= KSU-less system =

Key telephone system

A KSU-less telephone system is a type of electronic key telephone system that puts the switching circuitry inside of each individual phone. This eliminates the need for a key service unit (KSU), which in traditional key systems is a centralized cabinet that contains the switching circuitry, and allows phones to be wired together in series while retaining certain advanced key system features such as intercom, paging, and hold. Unlike traditional key systems, however, KSU-less systems support a limited number of extensions and trunk lines and are typically not very scalable. The first KSU-less systems were introduced in the 1970s by the AT&T Corporation.

==History==
In traditional key telephone systems, the key service unit (KSU) is a centralized cabinet containing the electronics that handle all of the switching of calls, with each phone connecting to the KSU with its own cable in a star topology. In KSU-less systems, the electronic circuitry is located inside each phone in the system, and the phones are wired in series, as is typical in standard in-wall installations. The advent of large-scale integrated circuits in the mid-1970s made the incorporation of such switching circuitry inside of the phone itself possible, and the first KSU-less system was introduced in 1975 with the Com Key 416 by the AT&T Corporation. The Com Key 416 differed from more modern KSU-less systems, in that the switching circuitry was located only within one phone, designated the master. One master phone supported two phone lines and eight extensions; two masters can be hooked together to support four phone lines and sixteen extensions. As with contemporaneous key system units, the switching circuitry inside the Com Key 416 still contained electromechanical components. With the progression of VLSI technology, newer KSU-less systems were designed with the ICs handling the switching located inside each phone in the system. This eliminated the need for a master phone and increased the reliability of the system.

==Wiring==
Because of the in-series wiring scheme of most KSU-less systems, installation is typically easier than systems using a key service unit, and standard in-wall installations may be used. Unlike KSU systems or standard POTS lines, KSU-less systems typically require an external power supply unit for each extension. Some KSU-less units sacrifice a trunk to transmit power to each extension on the line, eliminating the need for external PSUs while reducing the number of connections to central offices. Other systems still have a recharable battery backup allowing phone service to continue in case mains power is lost.
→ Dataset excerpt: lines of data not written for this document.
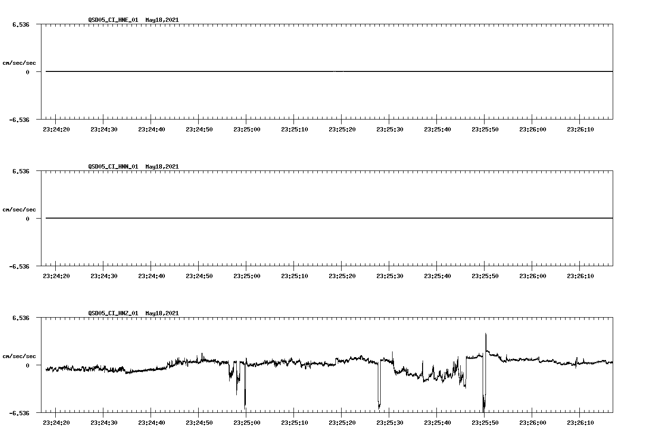Click the May18,2021 date label on top plot
Viewport: 647px width, 440px height.
pyautogui.click(x=162, y=20)
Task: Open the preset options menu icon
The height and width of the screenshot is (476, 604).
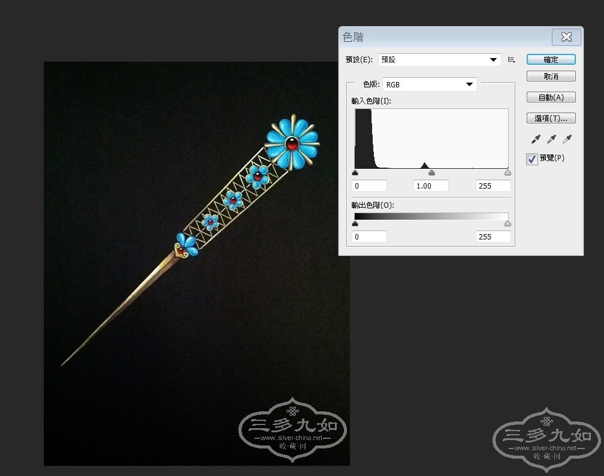Action: [x=511, y=60]
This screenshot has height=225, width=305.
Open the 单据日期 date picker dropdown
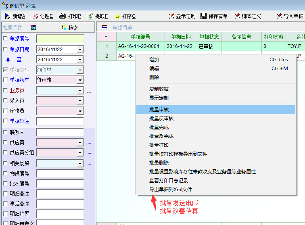tap(80, 49)
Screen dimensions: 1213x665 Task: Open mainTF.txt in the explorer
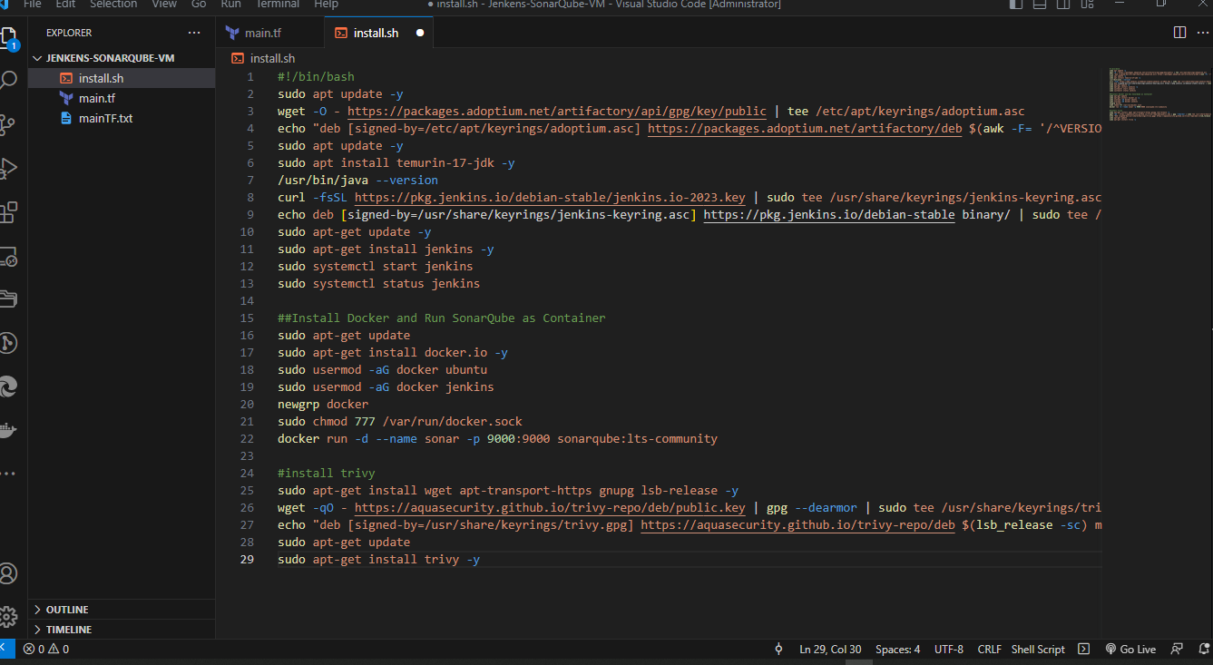tap(105, 119)
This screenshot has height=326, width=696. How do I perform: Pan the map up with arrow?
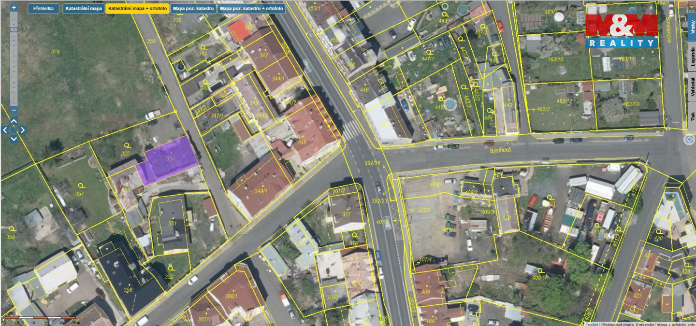pos(14,121)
Because of their limited amount of trunk connections and extensions, KSU-less systems are not as scalable and are mainly marketed at the small office/home office segment. A basic KSU-less system in the 1990s supported up to three lines and eight extensions, although some more advanced units supported up to four lines and sixteen extensions, and by the early 2000s units were available supporting up to 24 extensions. More advanced KSU-less units may also support a "non-square" topology, in which a private trunk line that cannot be accessed from all extensions can be wired up to only one phone.

==Features==
The advanced features of KSU-less systems, such as intercom, paging, hold, and transfer, are able to function on the same wire as normal phone service because the switching circuitry moves the inter-office voice path, as well as the signaling necessary to establish such paths, to the high-frequency RF band. Concurrent intercoms are typically not possible on basic KSU-less systems; some advanced systems support up to two simultaneous intercoms. KSU-less systems before the late 1990s typically shared the voicemail between all phones, presenting a potential privacy issue. With the advent of affordable flash storage in the turn of the millennium, KSU-less systems began supporting per-extension voicemail, as well as auto attendants, which presents outside callers with a prerecorded voice menu to dial specific extensions. Due to incompatible signaling schemes, different vendor's KSU-less phones typically cannot be mixed together in the same system.